» Task item
Nothing in the records that follow should differ once you have copied them out.
[[ Exercise input, beginning ]]
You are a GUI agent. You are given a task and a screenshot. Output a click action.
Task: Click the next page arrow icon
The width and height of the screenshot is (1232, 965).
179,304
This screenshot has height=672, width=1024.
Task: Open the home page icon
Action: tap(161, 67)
[[ Exercise input, end ]]
» Task answer
You are a GUI agent. You are given a task and a screenshot. Output a click action.
Task: Click the next page arrow icon
The width and height of the screenshot is (1232, 965).
179,304
This screenshot has height=672, width=1024.
Task: Open the home page icon
Action: tap(161, 67)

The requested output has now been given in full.